→ **TASK GOAL**: Please write out the final portion of the records below exactly: the line containing "Screen dimensions: 790x443", every line after it, and nothing else.

*** Opening of DATA SECTION ***

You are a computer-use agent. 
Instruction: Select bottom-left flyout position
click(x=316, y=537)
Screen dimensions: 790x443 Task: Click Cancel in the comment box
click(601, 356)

*** Close of DATA SECTION ***

→ **RESPONSE**:
Screen dimensions: 790x443 Task: Click Cancel in the comment box
click(601, 356)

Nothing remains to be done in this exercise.